Which devices Microsoft identifies as at risk

Microsoft limited the scope to systems that were running Windows 10 (versions 22H2 or 21H2) or Windows 11 (version 23H2) and were then upgraded to Windows 11, version 24H2 or 25H2. The company framed the population as "a small percentage" of devices that followed those upgrade paths; affected machines subsequently cannot install monthly Windows updates until the issue is addressed.

Microsoft's fixes and user-facing mitigations

For unmanaged enterprise devices and personal PCs (Home edition), Microsoft said a fix will be applied after a system restart. "No new devices in these categories should be affected by this issue starting from May 19, 2026, 6:30 p.m. PT," the company added, and noted that restarting the device may allow the resolution to apply sooner. Microsoft stated that no other action is required beyond a device restart for those categories.

For devices already upgraded to Windows 11, version 24H2 or 25H2 that continue to fail updates, Microsoft advised removing a specific package to unblock update installation. The vendor provided an elevated Command Prompt command to remove that package verbatim:

dism /online /remove-package /packagename:Package_for_RollupFix~31bf3856ad364e35~amd64~~26100.1742.1.10

If removing that package does not resolve the issue, Microsoft advised performing a Windows 11 in-place upgrade as the next mitigation.
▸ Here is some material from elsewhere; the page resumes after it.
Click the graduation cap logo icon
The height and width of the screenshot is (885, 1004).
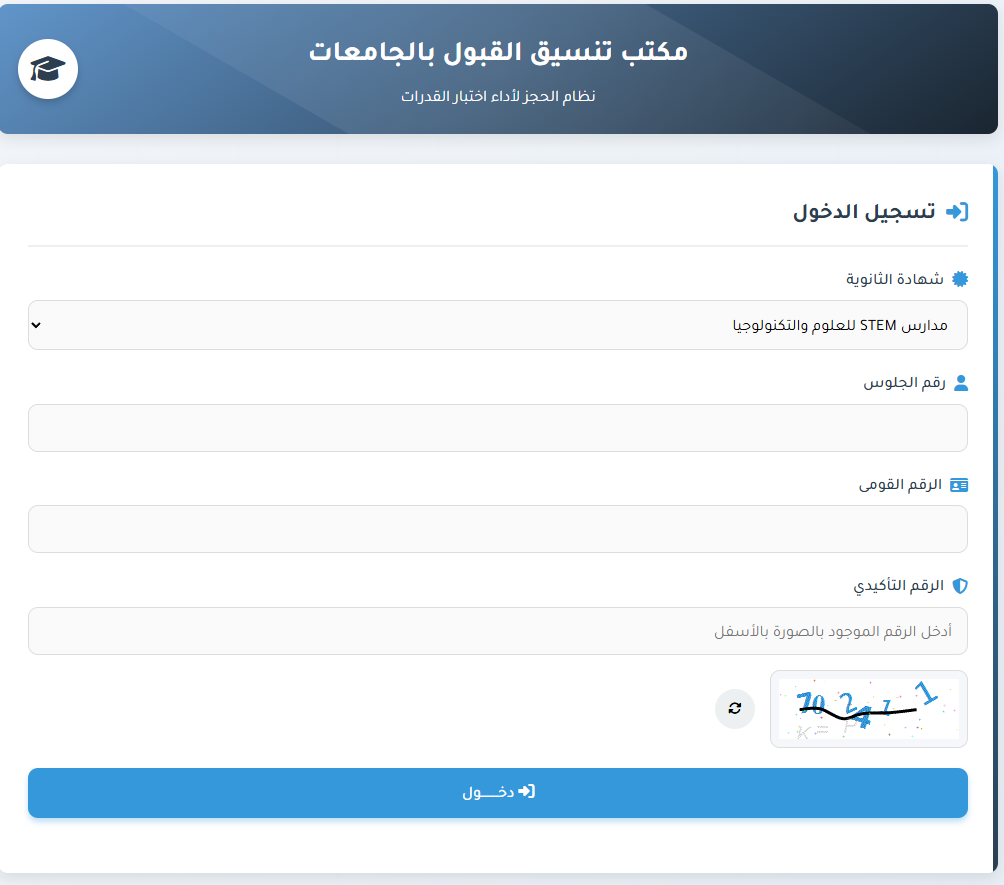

Microsoft also said that it released Windows updates in the June 2026 Patch Tuesday cycle which should install automatically during upgrades to Windows 11 and prevent this issue from occurring on new upgrades. The company did not assert those Patch Tuesday updates would retroactively fix already-upgraded systems without the steps outlined above.

What this means for technologists, enterprise IT, and end users

  • Technologists and security teams: Check Windows Update history and the update log for the two error codes (0x800f0993 and 0x80073712). For unmanaged enterprise endpoints and Home edition PCs, plan for user-initiated or scheduled restarts so the automatic fix can apply after May 19, 2026, 6:30 p.m. PT. For already-upgraded devices that still fail, be prepared to run the dism remove-package command or to perform in-place upgrades where necessary.
  • Enterprise IT and procurement leaders: Note the distinction Microsoft made between unmanaged enterprise devices and other deployments; the restart-based rollout applies to unmanaged enterprise endpoints, so managed fleets may require coordinated remediation steps. Ensure IT support can execute the dism command or a controlled in-place upgrade for users who report persistent failures.
  • End users and general consumers: If monthly updates fail and you see the listed errors in Update history, try restarting the device first — Microsoft says that should resolve the problem for many Home and unmanaged enterprise systems after May 19, 2026, 6:30 p.m. PT. If the restart does not help, follow the vendor’s directions to remove the named package using an elevated Command Prompt or seek assistance to perform an in-place upgrade.

Recent context: ongoing fixes to the update process

Microsoft's advisory sits amid a series of recent update-process fixes. The company issued an out-of-band update in April to fix the March 2026 non-security preview update (KB5079391), which also had triggered 0x80073712 errors during deployment. In a separate notice a month later, Microsoft warned of update failures after installing January 2026 optional non-security preview updates in restricted network environments. More recently, it resolved a known issue that caused failures and 0x800f0922 errors when installing the May 2026 Windows 11 security update (KB5089549).

Microsoft's guidance in this advisory is procedural: restart where the vendor has pushed the fix, run the provided dism command where a package blocks updates, and fall back to an in-place upgrade if removal does not work. For recipients of the June 2026 cumulative updates who still see errors, those are the steps Microsoft has published.